Trappole molecolari intercettano e tracciano le cellule tumorali in circolazione nel sangue prima ancora che diano origine a delle metastasi. E' il risultato raggiunto da un gruppo di ricercatori coordinati dall'Università del Wisconsin-Madison. Lo studio è stato pubblicato sulla rivista Clinical Cancer Research.

"Il metodo migliora in realtà una tecnica già esistente, quella della biopsia liquida, che con un semplice prelievo di sangue riesce a riconoscere la presenza di un tumore, sostituendo l'analisi del tessuto tumorale in quei casi in cui non è possibile disporne", spiega il genetista Giuseppe Novelli, rettore dell'università Tor Vergata.

Individuare le cellule tumorali che circolano nel sangue (CTCs), in mezzo a miliardi di normali globuli rossi e altre cellule è come individuare il proverbiale ago in un pagliaio. Allo stato attuale, con le tecnologie esistenti, i modi per individuare e intrappolare le cellule maligne sono tecnicamente molto impegnativi e limitati all'individuazione di una manciata di queste cellule.

Quello che hanno fatto i ricercatori guidati da Seungpyo Hong è stato di mettere a punto delle trappole molecolari, costituite da proteine che si agganciano alle cellule tumorali che circolano nel sangue costringendole a rallentare.
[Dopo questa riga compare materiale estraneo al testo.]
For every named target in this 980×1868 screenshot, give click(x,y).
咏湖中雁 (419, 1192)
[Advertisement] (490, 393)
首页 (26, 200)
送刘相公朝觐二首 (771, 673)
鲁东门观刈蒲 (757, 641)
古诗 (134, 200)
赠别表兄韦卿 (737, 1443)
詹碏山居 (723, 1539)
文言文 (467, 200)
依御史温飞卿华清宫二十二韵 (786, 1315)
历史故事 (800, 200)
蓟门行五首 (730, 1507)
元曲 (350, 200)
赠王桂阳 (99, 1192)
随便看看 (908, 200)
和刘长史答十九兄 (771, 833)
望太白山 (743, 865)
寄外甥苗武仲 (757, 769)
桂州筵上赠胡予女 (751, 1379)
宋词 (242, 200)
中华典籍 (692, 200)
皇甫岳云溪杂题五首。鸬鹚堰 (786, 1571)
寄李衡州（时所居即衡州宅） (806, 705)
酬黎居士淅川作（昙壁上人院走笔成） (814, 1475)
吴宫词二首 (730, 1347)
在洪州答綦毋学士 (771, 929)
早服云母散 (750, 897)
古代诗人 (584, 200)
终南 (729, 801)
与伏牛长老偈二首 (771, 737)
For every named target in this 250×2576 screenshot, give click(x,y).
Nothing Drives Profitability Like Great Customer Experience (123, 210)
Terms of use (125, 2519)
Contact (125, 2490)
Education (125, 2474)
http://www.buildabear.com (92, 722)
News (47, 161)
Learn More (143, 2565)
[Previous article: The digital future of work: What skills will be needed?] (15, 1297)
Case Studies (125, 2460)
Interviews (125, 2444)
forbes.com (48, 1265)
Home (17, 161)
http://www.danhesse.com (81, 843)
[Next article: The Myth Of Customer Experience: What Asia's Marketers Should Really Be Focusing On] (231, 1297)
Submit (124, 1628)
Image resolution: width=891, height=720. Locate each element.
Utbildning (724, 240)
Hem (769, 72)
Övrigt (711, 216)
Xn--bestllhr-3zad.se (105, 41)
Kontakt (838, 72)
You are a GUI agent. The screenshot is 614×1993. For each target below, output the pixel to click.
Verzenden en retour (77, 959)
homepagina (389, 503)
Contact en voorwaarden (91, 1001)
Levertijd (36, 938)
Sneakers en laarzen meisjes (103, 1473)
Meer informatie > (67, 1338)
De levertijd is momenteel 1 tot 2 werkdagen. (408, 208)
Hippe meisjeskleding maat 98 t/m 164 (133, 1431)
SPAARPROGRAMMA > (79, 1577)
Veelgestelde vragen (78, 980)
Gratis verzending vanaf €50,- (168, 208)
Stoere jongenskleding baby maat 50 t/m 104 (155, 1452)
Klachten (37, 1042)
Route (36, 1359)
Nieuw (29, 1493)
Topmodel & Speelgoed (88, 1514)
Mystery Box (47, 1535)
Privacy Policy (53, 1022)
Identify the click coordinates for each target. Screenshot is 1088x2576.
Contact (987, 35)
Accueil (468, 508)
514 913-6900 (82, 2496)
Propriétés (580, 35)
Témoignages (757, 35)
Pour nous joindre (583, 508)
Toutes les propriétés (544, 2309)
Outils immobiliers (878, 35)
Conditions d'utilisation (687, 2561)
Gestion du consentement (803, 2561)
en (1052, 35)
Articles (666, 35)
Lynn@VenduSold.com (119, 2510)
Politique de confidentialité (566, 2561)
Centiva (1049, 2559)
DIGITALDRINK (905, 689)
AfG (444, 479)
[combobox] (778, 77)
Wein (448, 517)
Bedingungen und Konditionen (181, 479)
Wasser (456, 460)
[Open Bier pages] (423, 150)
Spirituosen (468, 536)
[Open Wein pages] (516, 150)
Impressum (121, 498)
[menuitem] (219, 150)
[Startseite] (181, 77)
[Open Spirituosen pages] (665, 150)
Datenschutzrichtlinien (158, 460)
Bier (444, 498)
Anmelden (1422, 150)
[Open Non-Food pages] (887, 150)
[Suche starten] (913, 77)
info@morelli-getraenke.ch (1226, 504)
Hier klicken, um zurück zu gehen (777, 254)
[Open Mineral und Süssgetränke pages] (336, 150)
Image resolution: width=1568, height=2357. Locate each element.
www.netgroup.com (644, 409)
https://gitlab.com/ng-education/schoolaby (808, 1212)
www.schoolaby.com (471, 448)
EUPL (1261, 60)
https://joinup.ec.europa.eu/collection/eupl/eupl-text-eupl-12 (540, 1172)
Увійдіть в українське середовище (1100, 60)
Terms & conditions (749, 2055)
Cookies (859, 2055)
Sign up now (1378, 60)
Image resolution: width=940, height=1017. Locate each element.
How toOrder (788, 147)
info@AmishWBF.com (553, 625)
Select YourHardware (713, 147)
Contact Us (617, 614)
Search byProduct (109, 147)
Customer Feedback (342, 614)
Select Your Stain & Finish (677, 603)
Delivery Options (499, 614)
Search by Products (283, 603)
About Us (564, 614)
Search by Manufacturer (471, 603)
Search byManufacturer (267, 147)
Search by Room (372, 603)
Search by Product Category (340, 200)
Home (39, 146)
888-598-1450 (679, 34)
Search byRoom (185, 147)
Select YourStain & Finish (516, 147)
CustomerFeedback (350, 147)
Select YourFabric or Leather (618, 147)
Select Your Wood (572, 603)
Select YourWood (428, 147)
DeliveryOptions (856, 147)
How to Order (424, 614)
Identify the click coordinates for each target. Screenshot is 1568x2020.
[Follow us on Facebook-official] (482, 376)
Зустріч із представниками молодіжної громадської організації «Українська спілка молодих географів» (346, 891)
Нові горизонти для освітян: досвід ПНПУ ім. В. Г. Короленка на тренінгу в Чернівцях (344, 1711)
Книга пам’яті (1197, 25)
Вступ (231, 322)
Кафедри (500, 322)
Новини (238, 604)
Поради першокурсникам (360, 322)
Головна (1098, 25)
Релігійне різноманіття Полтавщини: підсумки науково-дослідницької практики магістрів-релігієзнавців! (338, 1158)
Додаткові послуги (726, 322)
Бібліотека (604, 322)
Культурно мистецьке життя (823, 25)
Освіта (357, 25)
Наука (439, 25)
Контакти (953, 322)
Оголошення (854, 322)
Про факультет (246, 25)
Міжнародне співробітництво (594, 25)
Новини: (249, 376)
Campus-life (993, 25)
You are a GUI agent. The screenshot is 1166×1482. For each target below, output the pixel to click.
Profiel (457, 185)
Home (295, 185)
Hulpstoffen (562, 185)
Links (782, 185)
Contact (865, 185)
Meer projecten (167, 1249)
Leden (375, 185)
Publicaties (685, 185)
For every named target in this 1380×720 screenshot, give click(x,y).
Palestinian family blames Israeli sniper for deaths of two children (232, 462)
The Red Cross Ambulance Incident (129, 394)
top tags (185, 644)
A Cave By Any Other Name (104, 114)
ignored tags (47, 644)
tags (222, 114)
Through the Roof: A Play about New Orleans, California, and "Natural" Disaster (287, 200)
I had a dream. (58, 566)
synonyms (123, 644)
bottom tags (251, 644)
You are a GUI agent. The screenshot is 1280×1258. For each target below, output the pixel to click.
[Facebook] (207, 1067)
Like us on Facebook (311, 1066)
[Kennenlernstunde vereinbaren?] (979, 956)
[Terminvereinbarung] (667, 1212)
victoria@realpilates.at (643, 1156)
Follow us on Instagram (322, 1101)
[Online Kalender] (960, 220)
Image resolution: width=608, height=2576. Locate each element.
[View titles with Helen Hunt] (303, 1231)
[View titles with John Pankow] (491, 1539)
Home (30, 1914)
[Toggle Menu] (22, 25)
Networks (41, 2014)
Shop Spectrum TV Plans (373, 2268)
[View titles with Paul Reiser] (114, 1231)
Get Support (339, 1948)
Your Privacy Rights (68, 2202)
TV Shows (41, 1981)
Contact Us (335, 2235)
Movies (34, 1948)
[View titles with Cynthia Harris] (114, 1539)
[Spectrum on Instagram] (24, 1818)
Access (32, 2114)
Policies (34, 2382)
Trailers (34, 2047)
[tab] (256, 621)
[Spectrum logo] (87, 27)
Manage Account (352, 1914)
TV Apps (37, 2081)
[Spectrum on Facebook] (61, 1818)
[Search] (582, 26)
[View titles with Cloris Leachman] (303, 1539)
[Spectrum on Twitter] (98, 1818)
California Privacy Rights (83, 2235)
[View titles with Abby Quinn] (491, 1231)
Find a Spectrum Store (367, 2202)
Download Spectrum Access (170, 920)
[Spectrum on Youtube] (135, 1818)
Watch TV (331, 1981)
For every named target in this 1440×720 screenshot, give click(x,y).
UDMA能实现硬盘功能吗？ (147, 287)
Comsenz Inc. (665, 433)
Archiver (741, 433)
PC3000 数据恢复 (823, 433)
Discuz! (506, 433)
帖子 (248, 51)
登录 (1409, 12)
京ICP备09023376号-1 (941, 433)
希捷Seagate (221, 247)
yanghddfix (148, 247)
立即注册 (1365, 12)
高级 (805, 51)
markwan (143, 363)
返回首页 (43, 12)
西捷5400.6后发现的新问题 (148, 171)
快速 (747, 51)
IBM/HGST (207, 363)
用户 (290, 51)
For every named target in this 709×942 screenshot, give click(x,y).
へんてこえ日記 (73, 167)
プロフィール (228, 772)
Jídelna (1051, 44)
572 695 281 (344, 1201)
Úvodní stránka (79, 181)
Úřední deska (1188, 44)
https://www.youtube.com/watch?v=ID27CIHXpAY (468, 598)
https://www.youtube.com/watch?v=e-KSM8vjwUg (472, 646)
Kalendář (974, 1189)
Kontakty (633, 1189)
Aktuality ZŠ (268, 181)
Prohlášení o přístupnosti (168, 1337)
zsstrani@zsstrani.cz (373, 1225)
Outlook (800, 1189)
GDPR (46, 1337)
In questo modo possono essere più facilmente individuate e catturate.

"La novità di questa tecnica consiste nel fatto che permette di catturare moltissime cellule tumorali e di monitorarle per monitorare di conseguenza il tumore", osserva Novelli.

Nei test sui 24 pazienti, colpiti da diverse forme di tumore e sottoposti a radioterapia, i ricercatori sono riusciti infatti a catturarne una media di 200 cellule maligne in circolazione per ogni millilitro di sangue. "Sono moltissime", osserva Novelli. E' una dimostrazione di come questa tecnica non sia soltanto uno strumento per la diagnosi precoce ma è utile per controllare l'efficacia di una terapia. Il metodo ha infatti rilevato l'aumento delle cellule tumorali nei pazienti in cui la radioterapia non funzionava. Tuttavia, rileva l'esperto, "va confermato il successo di questa tecnica su un numero maggiore di pazienti e su più forme di tumore, perché ogni paziente ha il suo tumore e ogni tumore la sua storia". Solo in questo modo, ha osservato, sarà possibile dimostrare la validità della tecnica e validarla. "Questo principio - ha detto ancora - è necessario per far sì che il metodo in futuro possa essere utilizzato di routine negli ospedali".